Today is Winston Churchill's 133rd birthday. A descendant of the first Duke of Marlborough (not the cigarette) Churchill led a life of extraordinary accomplishment and crushing failures only to have, late in his life, the course of history turn such as to make him instrumental in the salvation of the free world from the horrors of Nazism.
Churchill's life reads like that of an intelligent Forrest Gump. For over half a century Churchill would find himself at the center of almost every major event in British history. He served in India and the Sudan as part of the British military. His escape from prison during the Boer War is itself a remarkable story that could be turned into a novel or movie. He'd go on to serve in Parliament and rise to various important roles including First Lord of the Admiralty during the First World War. In that capacity he received most of the blame for the failed attempt to take the Gallipoli Peninsula from the Turks. This misadventure cost tens of thousands of lives, and although Churchill would be officially relieved of responsibility, the event would haunt him most of his professional career.
He was instrumental in the creation of the Irish Republic in the 1920s and would serve as Chancellor of Exchequer. But by the 1930s Churchill's career was on the wane. Diminished to the role of a back bencher, he called out unceasingly for greater attention to the rise of totalitarianism on the continent and the need to rearm. He was dismissed as a crank.

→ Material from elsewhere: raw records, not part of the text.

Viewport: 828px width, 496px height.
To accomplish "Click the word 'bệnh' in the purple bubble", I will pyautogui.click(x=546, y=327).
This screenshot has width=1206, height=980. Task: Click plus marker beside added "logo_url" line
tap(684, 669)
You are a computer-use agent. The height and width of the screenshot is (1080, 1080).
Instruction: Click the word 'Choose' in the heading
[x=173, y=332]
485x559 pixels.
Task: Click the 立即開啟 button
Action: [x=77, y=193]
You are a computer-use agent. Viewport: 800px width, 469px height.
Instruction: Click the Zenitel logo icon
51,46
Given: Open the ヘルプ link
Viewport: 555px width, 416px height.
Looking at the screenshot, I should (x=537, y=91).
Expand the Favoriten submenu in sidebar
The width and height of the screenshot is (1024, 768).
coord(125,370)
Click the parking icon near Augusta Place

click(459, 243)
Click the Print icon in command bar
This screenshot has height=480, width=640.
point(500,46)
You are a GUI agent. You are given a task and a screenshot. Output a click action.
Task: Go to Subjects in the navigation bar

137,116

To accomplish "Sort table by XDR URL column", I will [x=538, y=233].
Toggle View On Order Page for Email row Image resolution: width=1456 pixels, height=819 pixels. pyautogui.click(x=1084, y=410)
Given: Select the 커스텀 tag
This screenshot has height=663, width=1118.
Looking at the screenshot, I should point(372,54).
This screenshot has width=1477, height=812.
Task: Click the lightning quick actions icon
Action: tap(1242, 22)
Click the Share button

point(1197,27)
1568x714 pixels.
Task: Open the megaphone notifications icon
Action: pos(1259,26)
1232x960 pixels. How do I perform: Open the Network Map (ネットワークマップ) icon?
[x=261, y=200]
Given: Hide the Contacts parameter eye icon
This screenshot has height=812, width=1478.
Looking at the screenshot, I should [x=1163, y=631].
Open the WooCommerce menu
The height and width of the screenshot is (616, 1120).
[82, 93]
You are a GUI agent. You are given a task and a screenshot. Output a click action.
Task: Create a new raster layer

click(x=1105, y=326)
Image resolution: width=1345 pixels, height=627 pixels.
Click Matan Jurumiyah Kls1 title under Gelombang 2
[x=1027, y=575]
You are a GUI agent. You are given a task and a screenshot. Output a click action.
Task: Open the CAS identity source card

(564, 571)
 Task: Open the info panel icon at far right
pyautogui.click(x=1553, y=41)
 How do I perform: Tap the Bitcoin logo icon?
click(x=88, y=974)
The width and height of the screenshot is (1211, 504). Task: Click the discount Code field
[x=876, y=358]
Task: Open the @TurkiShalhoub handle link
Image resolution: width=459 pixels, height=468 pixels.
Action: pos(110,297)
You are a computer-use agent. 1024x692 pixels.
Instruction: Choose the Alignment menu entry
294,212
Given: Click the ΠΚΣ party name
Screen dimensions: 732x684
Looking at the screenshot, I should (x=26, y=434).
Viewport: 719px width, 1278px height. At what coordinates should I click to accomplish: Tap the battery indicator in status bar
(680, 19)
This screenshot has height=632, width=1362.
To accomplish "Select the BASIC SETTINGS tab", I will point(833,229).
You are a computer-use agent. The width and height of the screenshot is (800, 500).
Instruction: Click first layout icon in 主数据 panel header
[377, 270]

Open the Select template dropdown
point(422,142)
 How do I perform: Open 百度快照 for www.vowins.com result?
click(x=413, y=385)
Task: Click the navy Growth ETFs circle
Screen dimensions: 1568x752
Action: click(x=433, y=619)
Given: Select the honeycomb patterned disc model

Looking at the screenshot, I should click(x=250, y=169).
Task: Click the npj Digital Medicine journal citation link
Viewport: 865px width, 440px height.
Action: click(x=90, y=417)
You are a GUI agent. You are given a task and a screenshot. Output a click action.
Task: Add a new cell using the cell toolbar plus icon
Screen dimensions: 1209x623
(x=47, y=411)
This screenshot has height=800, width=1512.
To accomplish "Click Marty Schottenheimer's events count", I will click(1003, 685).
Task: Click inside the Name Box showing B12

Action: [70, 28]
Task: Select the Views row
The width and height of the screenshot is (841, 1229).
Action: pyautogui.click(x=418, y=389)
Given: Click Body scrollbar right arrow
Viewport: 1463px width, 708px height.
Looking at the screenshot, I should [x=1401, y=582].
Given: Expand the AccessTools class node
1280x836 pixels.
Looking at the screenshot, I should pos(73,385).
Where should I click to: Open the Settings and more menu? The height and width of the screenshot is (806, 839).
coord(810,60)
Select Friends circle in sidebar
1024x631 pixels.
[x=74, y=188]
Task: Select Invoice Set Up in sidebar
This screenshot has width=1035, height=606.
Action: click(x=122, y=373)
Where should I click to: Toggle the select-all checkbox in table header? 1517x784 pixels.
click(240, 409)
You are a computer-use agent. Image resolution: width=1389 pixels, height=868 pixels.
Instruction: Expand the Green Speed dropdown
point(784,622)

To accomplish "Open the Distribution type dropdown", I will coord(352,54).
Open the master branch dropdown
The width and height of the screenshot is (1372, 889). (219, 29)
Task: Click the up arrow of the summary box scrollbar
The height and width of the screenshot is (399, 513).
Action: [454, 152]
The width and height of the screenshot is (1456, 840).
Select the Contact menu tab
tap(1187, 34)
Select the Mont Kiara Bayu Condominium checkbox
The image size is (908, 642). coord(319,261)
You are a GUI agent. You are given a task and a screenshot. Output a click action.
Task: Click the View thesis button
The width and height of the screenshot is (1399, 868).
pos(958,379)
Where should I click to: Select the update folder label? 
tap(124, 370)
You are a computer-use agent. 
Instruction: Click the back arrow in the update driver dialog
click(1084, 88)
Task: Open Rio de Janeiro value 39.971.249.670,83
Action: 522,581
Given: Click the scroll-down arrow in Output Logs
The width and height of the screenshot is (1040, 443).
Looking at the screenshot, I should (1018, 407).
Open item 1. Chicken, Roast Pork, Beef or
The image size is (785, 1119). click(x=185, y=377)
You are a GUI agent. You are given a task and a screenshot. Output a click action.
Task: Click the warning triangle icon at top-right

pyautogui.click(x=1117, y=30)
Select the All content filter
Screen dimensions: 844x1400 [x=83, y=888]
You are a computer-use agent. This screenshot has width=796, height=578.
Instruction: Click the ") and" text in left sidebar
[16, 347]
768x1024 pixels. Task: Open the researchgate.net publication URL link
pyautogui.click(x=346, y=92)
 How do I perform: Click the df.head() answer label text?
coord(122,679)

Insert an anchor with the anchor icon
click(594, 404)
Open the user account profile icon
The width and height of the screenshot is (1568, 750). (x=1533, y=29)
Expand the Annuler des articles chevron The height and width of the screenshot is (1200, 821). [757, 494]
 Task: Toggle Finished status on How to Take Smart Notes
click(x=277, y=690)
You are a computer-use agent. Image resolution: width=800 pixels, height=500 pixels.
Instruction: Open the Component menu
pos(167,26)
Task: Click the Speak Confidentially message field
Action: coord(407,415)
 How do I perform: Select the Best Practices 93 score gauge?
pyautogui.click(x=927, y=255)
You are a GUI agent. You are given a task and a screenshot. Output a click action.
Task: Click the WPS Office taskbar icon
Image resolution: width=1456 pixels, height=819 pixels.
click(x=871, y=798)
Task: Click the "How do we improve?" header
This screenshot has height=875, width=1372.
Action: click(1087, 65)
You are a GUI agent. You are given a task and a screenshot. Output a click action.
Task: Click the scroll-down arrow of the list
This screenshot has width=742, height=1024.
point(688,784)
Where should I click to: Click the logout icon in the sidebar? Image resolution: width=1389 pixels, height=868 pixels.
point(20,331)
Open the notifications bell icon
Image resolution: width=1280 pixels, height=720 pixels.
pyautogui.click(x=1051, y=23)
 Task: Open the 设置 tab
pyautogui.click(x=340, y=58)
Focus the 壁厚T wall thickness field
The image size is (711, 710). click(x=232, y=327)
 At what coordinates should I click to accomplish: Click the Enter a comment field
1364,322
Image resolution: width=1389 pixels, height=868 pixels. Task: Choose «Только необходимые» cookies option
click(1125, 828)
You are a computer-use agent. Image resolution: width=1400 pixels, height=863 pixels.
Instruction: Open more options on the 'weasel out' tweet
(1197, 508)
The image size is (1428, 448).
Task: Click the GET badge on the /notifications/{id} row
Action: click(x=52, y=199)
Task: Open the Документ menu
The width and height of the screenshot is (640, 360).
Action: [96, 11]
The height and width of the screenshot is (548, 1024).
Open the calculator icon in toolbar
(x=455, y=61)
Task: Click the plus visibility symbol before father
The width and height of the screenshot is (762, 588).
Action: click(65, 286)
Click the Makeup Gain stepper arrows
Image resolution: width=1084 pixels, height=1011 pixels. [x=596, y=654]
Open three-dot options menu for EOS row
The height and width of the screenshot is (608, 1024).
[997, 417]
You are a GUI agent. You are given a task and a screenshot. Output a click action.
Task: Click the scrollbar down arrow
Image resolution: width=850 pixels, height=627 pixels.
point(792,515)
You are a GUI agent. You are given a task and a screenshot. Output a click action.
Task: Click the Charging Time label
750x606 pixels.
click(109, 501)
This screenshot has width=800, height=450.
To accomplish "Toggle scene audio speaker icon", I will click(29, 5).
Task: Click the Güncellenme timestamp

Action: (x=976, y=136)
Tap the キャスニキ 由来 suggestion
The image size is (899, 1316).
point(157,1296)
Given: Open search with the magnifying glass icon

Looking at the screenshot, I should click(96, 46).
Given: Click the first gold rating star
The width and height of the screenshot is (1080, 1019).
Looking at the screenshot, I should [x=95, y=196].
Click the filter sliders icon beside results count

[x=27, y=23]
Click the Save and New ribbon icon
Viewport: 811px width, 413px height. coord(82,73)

Of course he would be proven correct.
The appeasement of Chamberlain resulted in almost total failure. In May of 1940 Churchill, now sixty-five years old, became Prime Minister, and through his actions and rhetoric would rally Britain and the free world to victory.
Churchill was also a man of letters. Let us not forget that he was a winner of the Nobel Prize for Literature. His histories of both World Wars, his ancestor the Duke of Marlborough and his History of the English Speaking Peoples show a remarkable gift in the use of the English language.
Here is snippet of Churchill's famous "never surrender" speech of 1940, just before the Battle of Britain. You can go here to read and listen to Churchill's praise of those brave airmen who saved Britain during that battle.
The gratitude of every home in our Island, in our Empire, and indeed throughout the world, except in the abodes of the guilty, goes out to the British airmen who, undaunted by odds, unwearied in their constant challenge and mortal danger, are turning the tide of the World War by their prowess and b~ their devotion. Never in the field of human conflict was so much owed by so many to so few.
When one contemplates the life of Winston Churchill, those words never ring more true. Happy Birthday Winston Churchill.